=== Problem to work on ===
The lines from the one containing "Viewport: 709px width, 769px height." through the last one in the data: please copy those exactly, and only those, without the pictures.

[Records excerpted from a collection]
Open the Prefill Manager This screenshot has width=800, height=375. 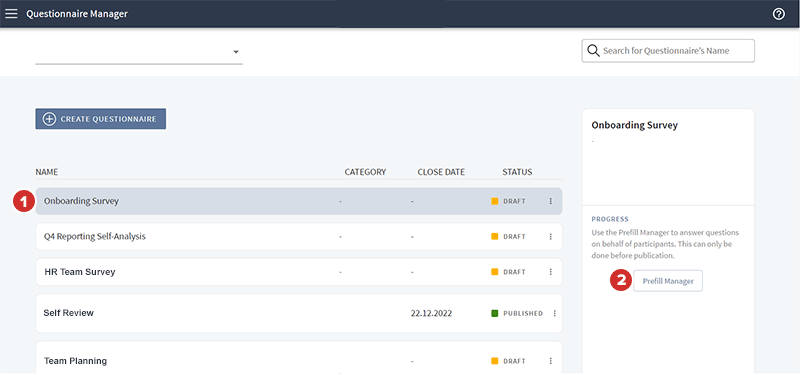(x=668, y=281)
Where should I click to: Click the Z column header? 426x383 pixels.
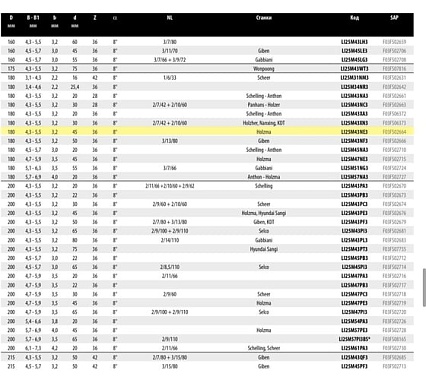click(x=95, y=18)
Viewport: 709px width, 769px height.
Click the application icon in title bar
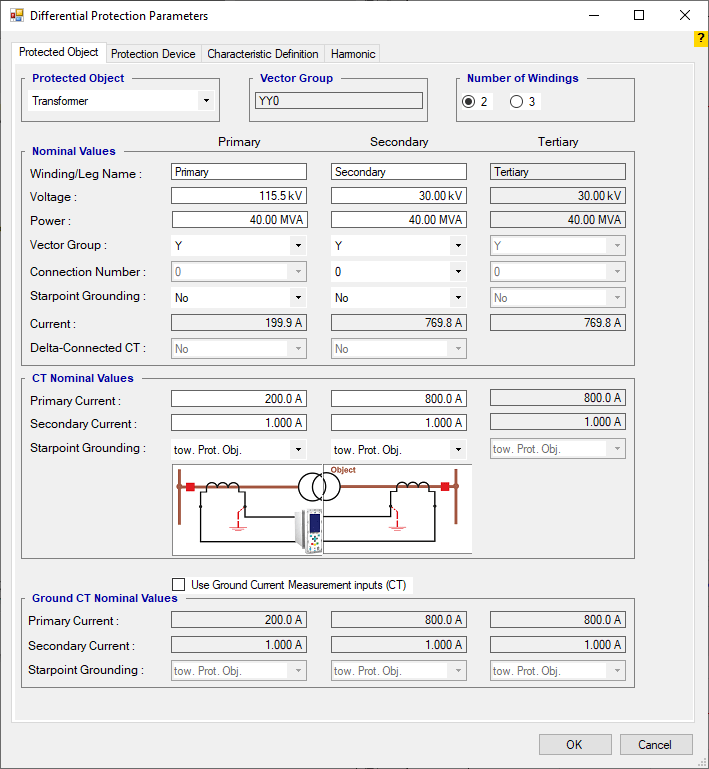coord(16,16)
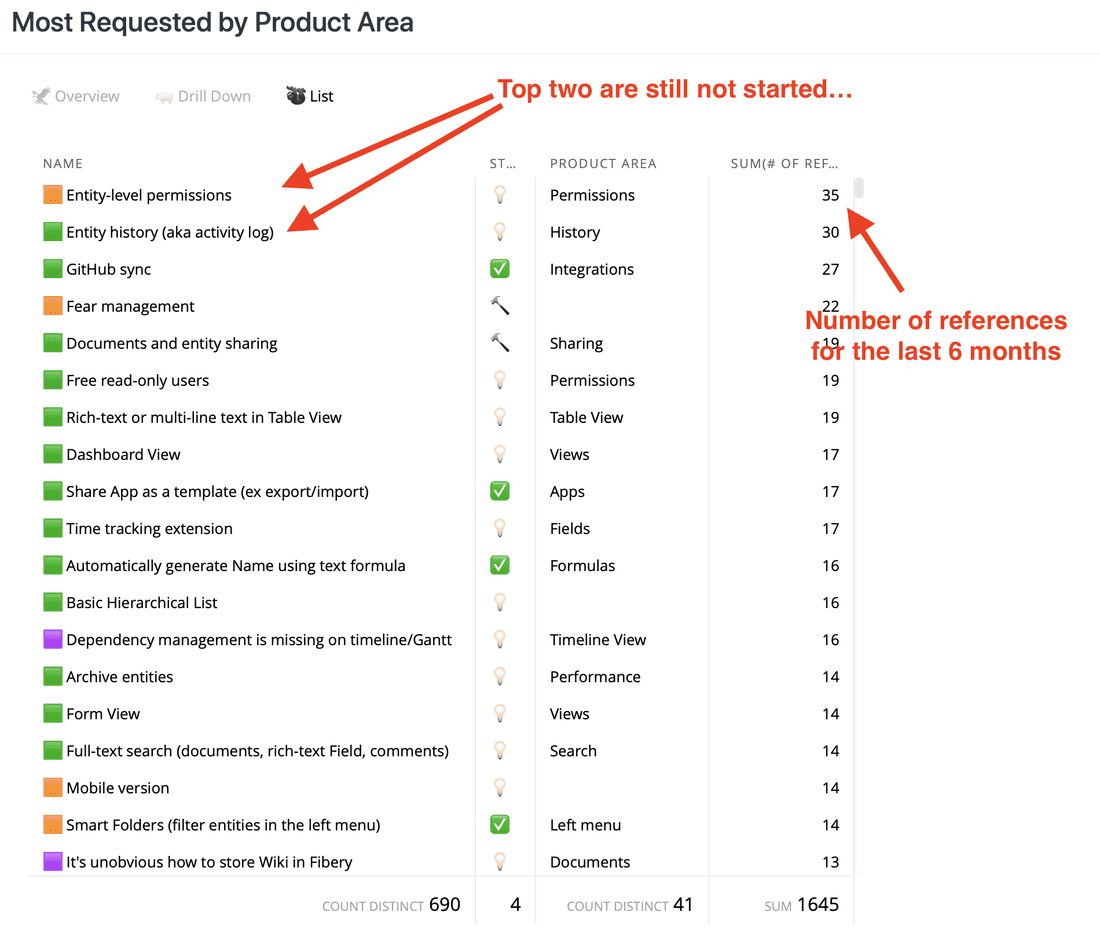Click the lightbulb state icon for Entity-level permissions
1100x943 pixels.
pos(499,194)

=== Finished exercise ===
Viewport: 709px width, 769px height.
Click the application icon in title bar
coord(16,16)
Click the lightbulb state icon for Entity-level permissions
1100x943 pixels.
pos(499,194)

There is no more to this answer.